2 in 1: Migrants Are Both a Problem and a Solution
Zhaneta Kyumdzhieva, 26 March 2013
When does talk emerge about migrants? When an accident happens in a European city involving a citizen of a third country? When we have another episode of credit cards breach or when there are actions by a "criminal group"? Or when elections approach and it is good to recall that because of migrants the population of the host country cannot be guaranteed employment and social welfare? Since recently, another context has re-emerged in terms of migration in the EU - solving the demographic problem on the Old Continent. This includes also the issue of employment because, together with the other unusual developments lately, in the EU there are high levels of unemployment and in the same time a shortage of skilled workers.
This political approach has surfaced during the debate in the European Parliament as part of the March plenary session when the report of German MEP Nadja Hirsch (ALDE) was discussed about the coordination of social security and the impact of integration of migrants on the labour market. In it, she proposes a set of measures to improve the European policy toward migrants and calls 2016 to be declared a European year of integration. By then, the EU and the member states will have a lot of work to do, judging from the proposals in the voted on March 14th report.
Some of the most essential recommendations to the Commission and the member states are:
- improving the opportunities for education;
- encouraging and assisting the children of migrants;
- support for creation of new enterprises by qualified people with migrant origin or others;
- creating desks for preparation of citizens before leaving (pre-departure desks) in the host country and the origin country;
- optimal usage of the European year of citizenship (2013) to focus on the free movement and the full fledged participation of women migrants in the European society;
- more efficient application of the freedom of association of trade unions and of the right for collective bargaining with no exceptions, with the aim to improve and protect decent labour environment;
- smart management of EU borders to assist legal migration;
- expanding and simplifying the usage of the European health card;
- investing efforts in achieving the recognition of qualifications in other member states;
- introduction of a common EU system for coordination to explore the needs for workers with the aim to more efficiently manage labour migration. Quite useful in this system could be the European dialogue platform for management of labour migration. The platform could be useful for regular systemic assessment, too, of long-term demand on the labour markets of EU by 2020 divided by sectors, professions, level of qualification and member states, as proposed by the Commission.
Neither of the above mentioned measures in the report was rejected by the MEPs during the debate.

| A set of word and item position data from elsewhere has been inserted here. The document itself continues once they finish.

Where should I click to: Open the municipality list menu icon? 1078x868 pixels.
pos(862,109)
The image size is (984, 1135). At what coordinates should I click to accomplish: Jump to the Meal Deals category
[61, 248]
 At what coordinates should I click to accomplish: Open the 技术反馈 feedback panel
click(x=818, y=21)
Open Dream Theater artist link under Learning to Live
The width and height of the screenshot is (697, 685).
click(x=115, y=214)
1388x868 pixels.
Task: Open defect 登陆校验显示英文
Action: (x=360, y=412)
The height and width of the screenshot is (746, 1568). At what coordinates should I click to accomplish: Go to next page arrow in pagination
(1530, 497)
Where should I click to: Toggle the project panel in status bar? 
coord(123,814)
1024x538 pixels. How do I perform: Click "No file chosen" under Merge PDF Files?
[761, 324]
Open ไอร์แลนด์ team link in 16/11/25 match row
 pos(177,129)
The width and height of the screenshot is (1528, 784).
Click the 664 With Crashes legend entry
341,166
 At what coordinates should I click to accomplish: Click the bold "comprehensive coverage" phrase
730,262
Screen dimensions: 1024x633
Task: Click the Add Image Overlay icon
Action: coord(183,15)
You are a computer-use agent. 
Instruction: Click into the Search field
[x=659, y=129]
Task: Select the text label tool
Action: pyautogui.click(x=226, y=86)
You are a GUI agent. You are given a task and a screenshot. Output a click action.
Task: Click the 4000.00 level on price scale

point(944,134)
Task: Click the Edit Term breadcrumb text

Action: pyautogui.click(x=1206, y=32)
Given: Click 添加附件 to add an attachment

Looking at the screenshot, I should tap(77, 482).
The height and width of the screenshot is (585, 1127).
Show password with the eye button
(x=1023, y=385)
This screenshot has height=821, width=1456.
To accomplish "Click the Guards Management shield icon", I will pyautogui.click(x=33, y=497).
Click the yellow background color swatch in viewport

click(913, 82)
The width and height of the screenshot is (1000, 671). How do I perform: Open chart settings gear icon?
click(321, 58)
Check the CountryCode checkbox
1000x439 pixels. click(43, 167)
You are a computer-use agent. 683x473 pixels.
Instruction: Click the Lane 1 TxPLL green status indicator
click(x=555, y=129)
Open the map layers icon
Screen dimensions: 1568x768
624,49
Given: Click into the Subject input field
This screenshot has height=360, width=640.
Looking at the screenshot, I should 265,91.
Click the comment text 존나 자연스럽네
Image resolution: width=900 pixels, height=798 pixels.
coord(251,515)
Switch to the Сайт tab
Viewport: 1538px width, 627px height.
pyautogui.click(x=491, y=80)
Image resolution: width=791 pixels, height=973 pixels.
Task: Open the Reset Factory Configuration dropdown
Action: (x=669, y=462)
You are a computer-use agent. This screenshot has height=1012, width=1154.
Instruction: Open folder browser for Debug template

Statements were rather in principle than targeted comments on Mr Hirsch's report. In spite of the good words about migration - migration's contribution in economic, social and cultural terms when it is targeted and legal, the usefulness of attracting experts, scientists and qualified workers, etc. - the EP tribune gave another opportunity of the United Kingdom to express its concerns with the removal of restrictions for Bulgarians and Romanians from January next year.
British Nicole Sinclaire, a non-attached MEP, brought up the issue how should London plan its social and health care budget when it does not know what flow of Romanian and Bulgarian citizens it could expect from next year. In 2004, when the 10 Eastern European and Baltic nations joined the EU, the British authorities expected around 14 000 migrants (per year) to cross the borders. So far, they are a million. On march 20th 2013, after a long waiting, the authorities in UK announced that as of 2014 the flow of citizens from Romania and Bulgaria will be around 12 770 people per year. According to the chief of the British think tank Migration Watch, Sir Andrew Green, quoted by The Sun, "There are 2 million Bulgarian and Romanian workers in Spain and Italy who could move".
The organisation has calculated that a flow of around 50 000 people can be expected, the online edition of the newspaper writes. Derek Roland Clark, a member of the group Europe for Freedom and Democracy in the European Parliament with Nigel Farage as a leader, said during the debate that qualified workers from Eastern Europe are welcome, but they are much more needed in their own countries for the building of economy and their prosperity. "It is not fair! I would not like to see poor states in Europe", he said.
The daughter of the Romanian president, a MEP from the group of the European People's Party, Elena Băsescu, focused on the weak level of liberalisation of the labour market. According to her, 6 years after accession, the Romanian and Bulgarian citizens need a working permit in 9 member states and Britain is seeking ways to restrict the labour rights of her fellow citizens from 2014 onwards. Criticism for the current policy on migration was conveyed by another Romanian representative - Theodor Dumitru Stolojan (EPP). According to him, the main tasks for effective integration of migrants are ensuring their access to educational and health care programmes, as well as to fair competition for jobs.
Jutta Steinruck (Socialists&Democrats, Germany) noted that the lack of qualified working hand in many European countries should not justify dumping of wages imposed by migrants from third countries. She added that "payment should be equal for the same job in one and the same place" between migrants and the population of the hosting country, as, "of course, it could be higher". During the debates, there were recommendations for better usage of the European Fund for Integration, for strengthening the work on the integration of women migrants and for measures to restrict illegal migration through better safeguarding EU external borders and assisting legal migration.
The European Parliament resolution underlines that "integration in the labour market and society requires a two-way commitment". On the one hand, the educational institutions, the religious, social, communal and migrant bodies, cultural unions, trade unions, businesses and recruiting agencies bear a special social responsibility in this regard. In order to support their success, migrants should be prepared as early as possible for the local labour market, the legal framework, the administration of the host countries, which can happen through migrant mentoring, integration manuals and "migrants for migrants" assistance, language courses, etc.
In other words, if both sides in this interaction succeed in approaching actively their part of the deal, in 2016 we can really celebrate something on the occasion of the European year of integration.